LOS ANGELES--(BUSINESS WIRE)--An emerging company developing biotechnology invented at UCLA is adapting their approach to address the novel coronavirus, with the goal of adding to the anti-COVID-19 arsenal that follows an initial vaccine. The company, Vault Pharma, is working with UCLA and other universities to advance a vaccine with the potential to treat the virus in addition to protecting against it.
Vault Pharma was co-founded by Leonard H. Rome, distinguished professor of biological chemistry and associate director of the California NanoSystems Institute at UCLA, and is headquartered on campus at CNSI’s Magnify incubator. The business’s activities are an example of how technologies that begin in academic labs are moved toward the market, where they can help the most people.
The Magnify incubator helps to advance nanoscience and technology-based startups by offering entrepreneurs laboratory and co-working space, as well as access to specialized UCLA research facilities — exactly what Vault Pharma needed.
“We are a UCLA company,” said Oliver Foellmer, Vault Pharma’s chief executive officer. “Magnify has been our first real home and a terrific place for us to grow. CNSI is just a dream come true because it connects us with UCLA collaborators and resources, it has a big footprint due to the unique, multidisciplinary nature of the institute and it has commercial space — you couldn’t ask for a better combination in an incubator.”
Vault Pharma creates genetically modified versions of vaults — naturally occurring nanoparticles found inside every human cell. Measured in billionths of a meter, vaults were first discovered in the Rome Lab. While their innate function is not fully understood, Rome suspects vaults play a role in the immune system.
The barrel-shaped nanoparticles comprise a shell made of 78 copies of one particular protein, housing two additional proteins and some genetic material. Rome’s team has re-engineered the vault as a delivery device, loading the interior with proteins for applications such as potential therapies or vaccines.
Already under development are vault-based therapies for diseases such as lung cancer and human papillomavirus. Now, Vault Pharma and its collaborators are modifying the technology to vaccinate against the coronavirus.
Studies suggest that a vault-based vaccine could additionally work as a therapy. While the platform hasn’t been tested in humans, proof-of-concept research indicates that vaults are non-inflammatory but are readily internalized by multiple immune cells, involved with both types of adaptive immunity —bodily defenses that respond to specific invaders.

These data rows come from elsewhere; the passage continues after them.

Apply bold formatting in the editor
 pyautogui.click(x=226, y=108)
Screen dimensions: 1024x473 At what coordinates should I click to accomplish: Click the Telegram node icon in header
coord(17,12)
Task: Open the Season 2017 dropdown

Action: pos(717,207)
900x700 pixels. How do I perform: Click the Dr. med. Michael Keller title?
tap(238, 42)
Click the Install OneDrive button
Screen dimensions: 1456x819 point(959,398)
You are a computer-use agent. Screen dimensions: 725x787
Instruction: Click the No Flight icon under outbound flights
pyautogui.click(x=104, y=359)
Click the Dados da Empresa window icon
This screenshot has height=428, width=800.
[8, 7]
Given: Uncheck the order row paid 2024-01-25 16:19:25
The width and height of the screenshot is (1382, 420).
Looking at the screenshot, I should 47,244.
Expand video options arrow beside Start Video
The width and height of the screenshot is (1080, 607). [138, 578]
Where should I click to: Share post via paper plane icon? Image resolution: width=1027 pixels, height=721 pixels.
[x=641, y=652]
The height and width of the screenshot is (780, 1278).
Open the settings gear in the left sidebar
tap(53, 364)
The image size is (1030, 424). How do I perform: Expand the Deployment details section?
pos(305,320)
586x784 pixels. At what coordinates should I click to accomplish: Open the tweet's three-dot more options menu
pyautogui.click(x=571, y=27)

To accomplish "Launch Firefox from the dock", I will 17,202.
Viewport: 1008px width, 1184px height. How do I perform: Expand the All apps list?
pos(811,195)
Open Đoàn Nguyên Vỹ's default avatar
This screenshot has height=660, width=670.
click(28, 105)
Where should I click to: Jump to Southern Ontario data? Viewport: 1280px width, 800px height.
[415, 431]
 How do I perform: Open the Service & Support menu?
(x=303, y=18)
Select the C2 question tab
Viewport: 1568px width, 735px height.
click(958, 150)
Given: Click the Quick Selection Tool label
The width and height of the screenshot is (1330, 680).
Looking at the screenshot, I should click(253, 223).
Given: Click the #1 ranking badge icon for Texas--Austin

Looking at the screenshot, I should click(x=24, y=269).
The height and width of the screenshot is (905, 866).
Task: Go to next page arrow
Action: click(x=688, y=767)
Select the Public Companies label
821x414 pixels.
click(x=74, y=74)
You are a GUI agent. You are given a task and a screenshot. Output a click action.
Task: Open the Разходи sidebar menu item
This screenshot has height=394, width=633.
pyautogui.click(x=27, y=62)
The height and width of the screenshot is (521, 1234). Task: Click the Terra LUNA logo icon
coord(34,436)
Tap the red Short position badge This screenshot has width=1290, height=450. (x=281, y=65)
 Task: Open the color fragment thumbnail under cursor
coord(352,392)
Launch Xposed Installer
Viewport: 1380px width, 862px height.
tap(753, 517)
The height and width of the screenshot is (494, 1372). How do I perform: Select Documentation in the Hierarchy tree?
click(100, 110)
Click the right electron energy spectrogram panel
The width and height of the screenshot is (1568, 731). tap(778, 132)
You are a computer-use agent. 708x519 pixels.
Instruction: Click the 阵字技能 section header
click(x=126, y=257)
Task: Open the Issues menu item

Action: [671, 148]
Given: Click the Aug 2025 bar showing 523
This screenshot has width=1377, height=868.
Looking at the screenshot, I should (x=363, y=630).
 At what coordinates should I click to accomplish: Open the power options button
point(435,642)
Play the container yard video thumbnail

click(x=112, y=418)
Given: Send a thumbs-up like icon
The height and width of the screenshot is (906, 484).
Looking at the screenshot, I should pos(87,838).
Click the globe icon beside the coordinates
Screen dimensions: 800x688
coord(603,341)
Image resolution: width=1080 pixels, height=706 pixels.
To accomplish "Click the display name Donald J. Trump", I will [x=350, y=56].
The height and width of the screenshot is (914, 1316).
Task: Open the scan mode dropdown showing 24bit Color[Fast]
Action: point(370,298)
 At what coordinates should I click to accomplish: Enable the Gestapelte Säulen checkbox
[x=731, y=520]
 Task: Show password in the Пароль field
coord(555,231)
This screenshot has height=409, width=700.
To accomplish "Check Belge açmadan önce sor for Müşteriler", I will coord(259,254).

As with typical vaccines, the vault-based strategy is meant to prevent infection by activating the humoral immune system, which uses antibodies to neutralize foreign microbes in bodily fluids and tag them for elimination by immune cells.
“A vaccine packaged in vaults is also taken up by antigen-presenting cells involved in triggering a cellular immune response, which actively fights disease by attacking and killing infected cells,” Rome said. “In addition, cellular immune responses can impart lasting memory allowing resistance to later virus exposure.”
In this way, a vault-based vaccine might provoke a complete and balanced immune response.
Vault Pharma is designing their vaccine with the Rome Lab and the research teams led by Dr. Otto Yang, a professor of medicine in the division of infectious diseases at the David Geffen School of Medicine at UCLA, and Jeff F. Miller, UCLA’s Fred Kavli Professor of NanoSystems Sciences and the director of CNSI.
“Our collaboration with Vault Pharma is exciting on numerous fronts,” Miller said. “It makes for compelling science, holds significant promise to save lives and delivers on part of CNSI’s mission, to translate discoveries into knowledge-driven commercial enterprises.”
Candidate vaccines will be tested by Northern Arizona University’s Todd French, assistant professor of biological sciences, who is developing animal models for studying coronavirus in NAU’s COVID-19 Testing Service Center. French is an expert in the mechanisms that make infectious microbes more dangerous.
Plans for manufacturing are in progress as well. Working with Mark Arbing, who directs the Fermentation Core Facility in the UCLA Molecular Biology Institute, the company and researchers have developed a method for prompting engineered yeast to produce custom-designed vaults. For potential clinical trials, production of vaccine-laden vaults will be scaled up at the University of Nebraska–Lincoln Biological Process Development Facility, which manufactures engineered proteins and peptides, for research and clinical trials.
Foellmer and Rome caution that their approach is not a frontline defense. A vault-based coronavirus vaccine is intended to add to the armament against the disease after an initial vaccine has been developed and distributed, and could represent a step toward blocking a similar virus outbreak in the future.